Parenteral nutrition (PN), with the lack of enteral feeding, compromises mucosal immune function and increases the risk of infections. We developed an ex vivo intestinal segment culture (EVISC) model to study the ex vivo effects of PN on susceptibility of the ileum to invasion by extra-intestinal pathogenic Escherichia coli (ExPEC) and on ileal secretion of antimicrobial secretory phospholipase A2 (sPLA2) in response to the pathogen.


Study 1: Using mouse (n = 7) ileal tissue, we examined the effects of ileal region (proximal versus distal) and varying ExPEC inoculum concentrations on ex vivo susceptibility to ExPEC invasion and sPLA2 secretion. Study 2: Ten mice were randomized to oral chow or intravenous PN feeding for 5 d (n = 5/group). Using the EVISC model, we compared the susceptibility of ileal tissue to invasion by ExPEC and sPLA2 secretion in response to the pathogen.

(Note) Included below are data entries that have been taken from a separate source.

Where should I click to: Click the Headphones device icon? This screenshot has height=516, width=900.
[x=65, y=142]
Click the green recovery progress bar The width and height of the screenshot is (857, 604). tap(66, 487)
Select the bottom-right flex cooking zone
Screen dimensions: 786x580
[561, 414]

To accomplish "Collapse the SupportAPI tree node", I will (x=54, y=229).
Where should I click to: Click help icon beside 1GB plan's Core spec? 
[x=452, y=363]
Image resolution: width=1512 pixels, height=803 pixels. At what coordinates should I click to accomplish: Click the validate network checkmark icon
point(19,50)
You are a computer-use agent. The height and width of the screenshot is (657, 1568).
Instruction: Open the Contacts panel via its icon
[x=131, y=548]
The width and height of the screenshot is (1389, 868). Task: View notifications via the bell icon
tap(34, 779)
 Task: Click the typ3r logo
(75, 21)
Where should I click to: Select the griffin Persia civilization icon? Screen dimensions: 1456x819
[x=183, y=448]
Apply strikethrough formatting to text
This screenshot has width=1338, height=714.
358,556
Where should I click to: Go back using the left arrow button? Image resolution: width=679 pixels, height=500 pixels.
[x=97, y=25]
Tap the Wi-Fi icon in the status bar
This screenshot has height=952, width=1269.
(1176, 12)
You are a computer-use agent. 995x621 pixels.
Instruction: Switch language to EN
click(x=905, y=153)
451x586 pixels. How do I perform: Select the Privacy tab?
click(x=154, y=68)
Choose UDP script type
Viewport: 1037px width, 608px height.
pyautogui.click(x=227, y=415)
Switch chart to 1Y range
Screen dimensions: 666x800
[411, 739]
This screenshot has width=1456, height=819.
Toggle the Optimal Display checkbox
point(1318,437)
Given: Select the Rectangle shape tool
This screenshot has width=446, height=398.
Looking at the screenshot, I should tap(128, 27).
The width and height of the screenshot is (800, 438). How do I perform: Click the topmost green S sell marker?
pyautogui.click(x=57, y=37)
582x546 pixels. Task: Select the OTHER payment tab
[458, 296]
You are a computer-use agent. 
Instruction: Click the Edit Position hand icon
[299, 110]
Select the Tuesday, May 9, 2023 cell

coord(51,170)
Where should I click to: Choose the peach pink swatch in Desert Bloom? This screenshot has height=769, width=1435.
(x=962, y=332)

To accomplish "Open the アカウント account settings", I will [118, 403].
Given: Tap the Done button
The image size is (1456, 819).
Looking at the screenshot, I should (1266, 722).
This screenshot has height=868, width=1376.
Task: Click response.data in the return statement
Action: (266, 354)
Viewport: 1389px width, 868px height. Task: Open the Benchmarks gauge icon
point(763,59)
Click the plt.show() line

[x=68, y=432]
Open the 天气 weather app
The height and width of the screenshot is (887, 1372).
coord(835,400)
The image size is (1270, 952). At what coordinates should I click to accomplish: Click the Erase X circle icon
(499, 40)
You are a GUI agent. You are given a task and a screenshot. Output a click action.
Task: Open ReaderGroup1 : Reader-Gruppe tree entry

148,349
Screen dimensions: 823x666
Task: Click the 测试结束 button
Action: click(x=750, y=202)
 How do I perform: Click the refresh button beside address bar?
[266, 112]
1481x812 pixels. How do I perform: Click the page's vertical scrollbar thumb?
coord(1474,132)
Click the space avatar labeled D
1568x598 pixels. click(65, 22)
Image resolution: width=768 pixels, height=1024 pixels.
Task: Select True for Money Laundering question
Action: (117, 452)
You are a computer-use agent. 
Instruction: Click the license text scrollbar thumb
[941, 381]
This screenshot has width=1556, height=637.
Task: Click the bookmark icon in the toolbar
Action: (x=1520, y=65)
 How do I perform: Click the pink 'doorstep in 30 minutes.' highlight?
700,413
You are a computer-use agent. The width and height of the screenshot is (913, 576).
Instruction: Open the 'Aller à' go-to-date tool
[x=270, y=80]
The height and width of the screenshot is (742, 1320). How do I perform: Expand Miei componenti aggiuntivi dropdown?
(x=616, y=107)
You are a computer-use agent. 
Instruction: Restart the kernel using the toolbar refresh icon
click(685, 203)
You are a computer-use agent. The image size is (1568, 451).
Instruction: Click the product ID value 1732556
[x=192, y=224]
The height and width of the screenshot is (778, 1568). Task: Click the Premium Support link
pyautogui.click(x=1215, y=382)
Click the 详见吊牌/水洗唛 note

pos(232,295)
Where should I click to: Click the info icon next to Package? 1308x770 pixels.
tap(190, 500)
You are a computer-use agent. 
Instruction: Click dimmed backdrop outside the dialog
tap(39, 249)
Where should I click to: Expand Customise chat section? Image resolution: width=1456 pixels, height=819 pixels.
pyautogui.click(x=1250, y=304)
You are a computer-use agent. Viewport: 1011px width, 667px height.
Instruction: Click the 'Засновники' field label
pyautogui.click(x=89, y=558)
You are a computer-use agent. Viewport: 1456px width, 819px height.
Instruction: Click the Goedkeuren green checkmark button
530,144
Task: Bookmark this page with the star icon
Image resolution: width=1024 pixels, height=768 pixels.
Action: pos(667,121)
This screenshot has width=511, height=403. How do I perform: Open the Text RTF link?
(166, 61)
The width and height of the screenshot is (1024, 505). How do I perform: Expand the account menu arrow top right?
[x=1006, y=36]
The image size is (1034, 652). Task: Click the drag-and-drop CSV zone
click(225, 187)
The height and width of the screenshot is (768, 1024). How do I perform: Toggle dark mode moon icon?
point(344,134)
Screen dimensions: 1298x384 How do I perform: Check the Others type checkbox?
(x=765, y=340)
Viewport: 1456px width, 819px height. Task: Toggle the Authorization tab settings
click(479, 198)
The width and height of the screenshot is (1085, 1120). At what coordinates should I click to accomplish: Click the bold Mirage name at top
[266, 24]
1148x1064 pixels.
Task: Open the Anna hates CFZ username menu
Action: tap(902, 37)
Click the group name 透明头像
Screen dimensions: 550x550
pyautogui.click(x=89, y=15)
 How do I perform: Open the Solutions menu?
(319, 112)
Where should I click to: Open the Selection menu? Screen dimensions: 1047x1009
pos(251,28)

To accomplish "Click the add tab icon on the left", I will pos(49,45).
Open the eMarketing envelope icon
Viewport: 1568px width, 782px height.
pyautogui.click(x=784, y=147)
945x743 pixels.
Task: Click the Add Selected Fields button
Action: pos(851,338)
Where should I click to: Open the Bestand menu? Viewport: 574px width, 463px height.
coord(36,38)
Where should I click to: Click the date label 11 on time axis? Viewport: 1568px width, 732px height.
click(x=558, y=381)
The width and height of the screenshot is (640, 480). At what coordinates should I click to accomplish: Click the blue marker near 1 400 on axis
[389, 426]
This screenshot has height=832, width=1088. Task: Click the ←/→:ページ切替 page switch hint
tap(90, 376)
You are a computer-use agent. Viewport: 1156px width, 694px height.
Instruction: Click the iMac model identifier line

Study 1: The proximal ileum was more susceptible to invasion (P < 0.0001) and secreted lower amounts of sPLA2 (P = 0.0002) than the distal ileum. Study 2: Ileal tissue from PN-fed animals was more susceptible (approximately 4-fold, P = 0.018) to invasion than those from chow-fed animals. Ileal tissue from PN-fed animals secreted less sPLA2 (P < 0.02) than those from chow-fed animals.


The data illustrate EVISC as a reproducible model for studying host-pathogen interactions and the effects of diet on susceptibility to infections. Specifically, the findings support our hypothesis that PN with the lack of enteral feeding decreases mucosal responsiveness to pathogen exposure and provides a plausible mechanism by which PN is associated with increased risk of infectious complication.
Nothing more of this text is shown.